• **Exercise goal**
Repeat exactly the line that contains "Screen dimensions: 1086x256" and every line after it, down to the last line of the entries below. Do not include pictures.

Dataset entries
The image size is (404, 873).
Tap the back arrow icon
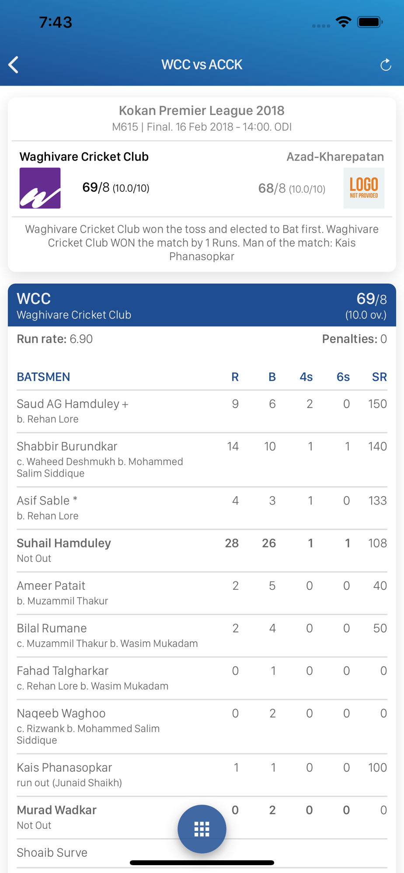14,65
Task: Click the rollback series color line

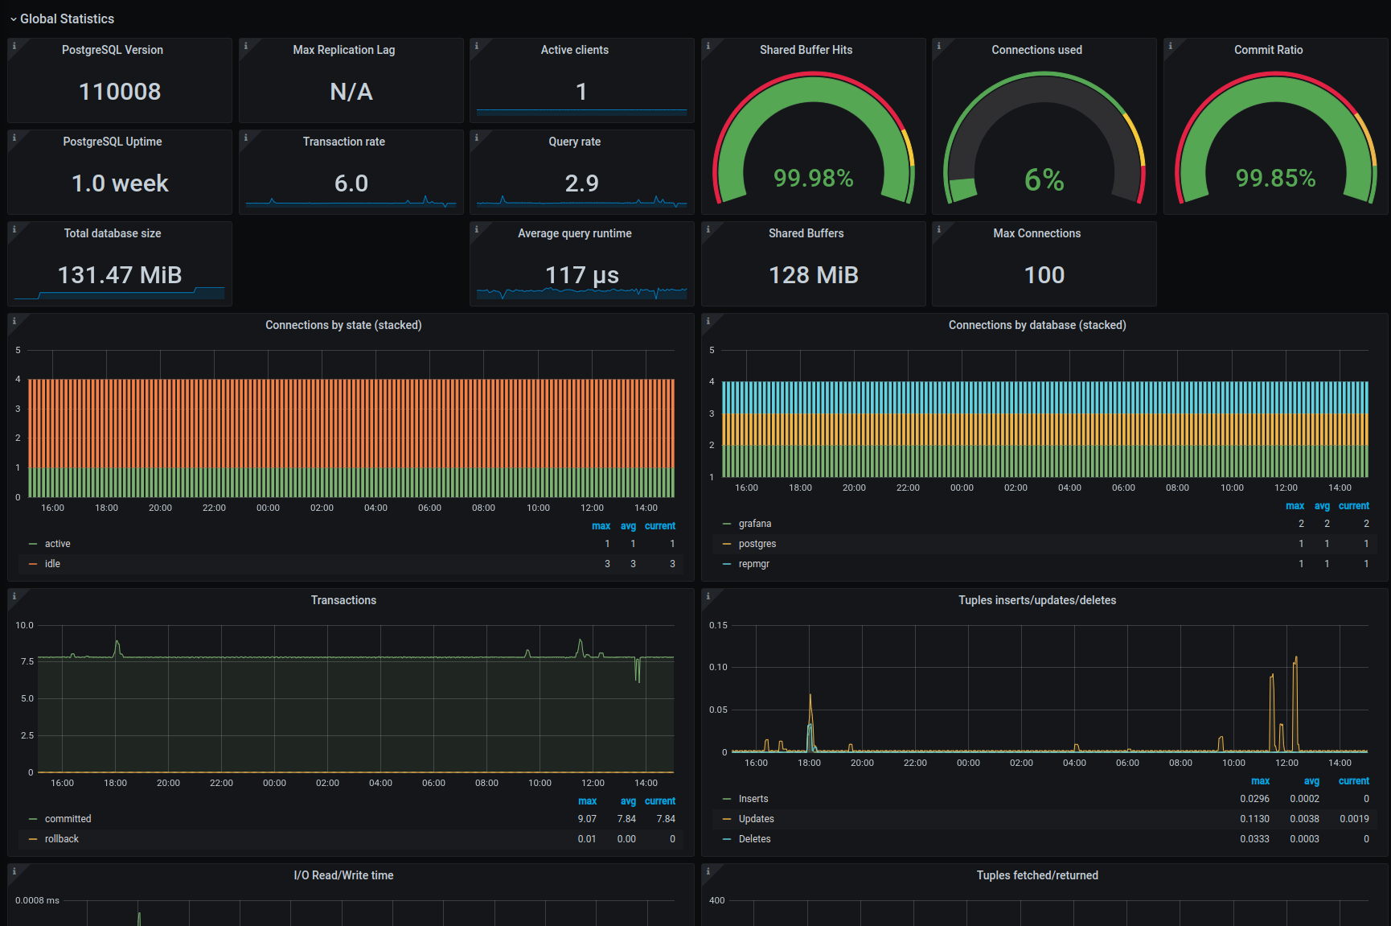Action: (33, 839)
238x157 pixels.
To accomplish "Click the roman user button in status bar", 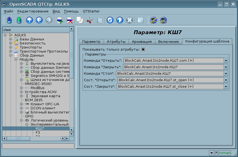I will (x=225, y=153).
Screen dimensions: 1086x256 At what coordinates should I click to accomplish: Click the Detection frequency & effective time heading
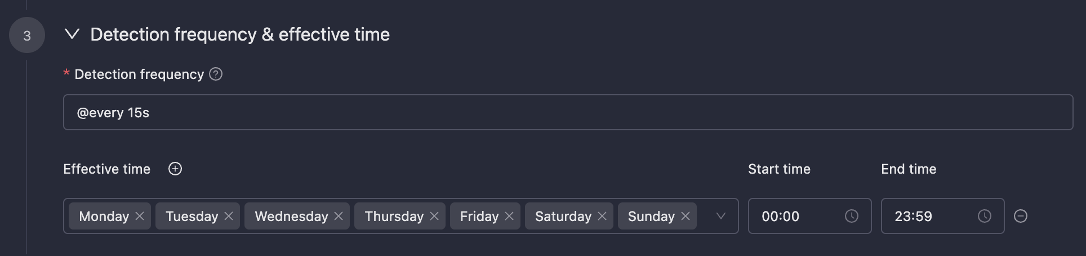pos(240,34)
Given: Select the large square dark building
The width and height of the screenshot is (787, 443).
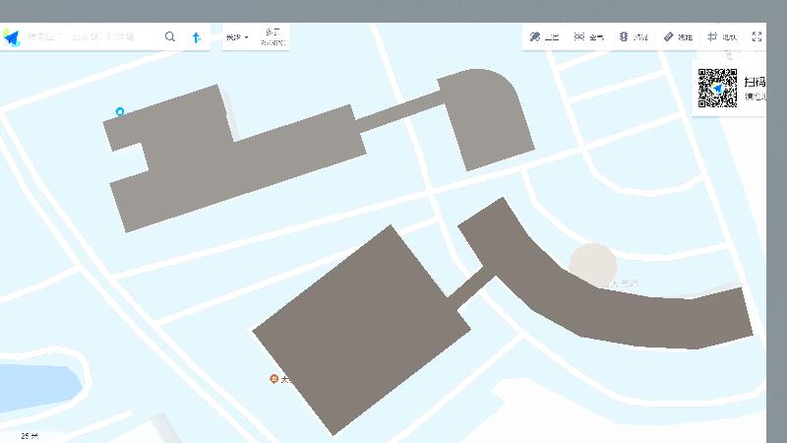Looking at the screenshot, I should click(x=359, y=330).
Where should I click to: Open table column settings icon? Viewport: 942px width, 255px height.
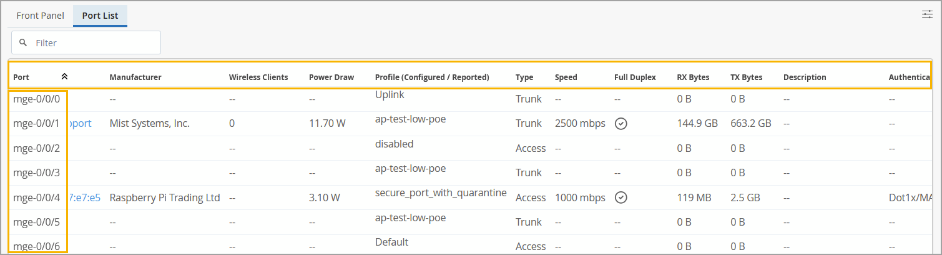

• **Written response**
Screen dimensions: 1086x256 At what coordinates should I click to accomplish: Click the Detection frequency & effective time heading
pos(240,34)
Given: Select the large square dark building
The width and height of the screenshot is (787, 443).
Looking at the screenshot, I should click(x=359, y=330).
Where should I click to: Open table column settings icon? Viewport: 942px width, 255px height.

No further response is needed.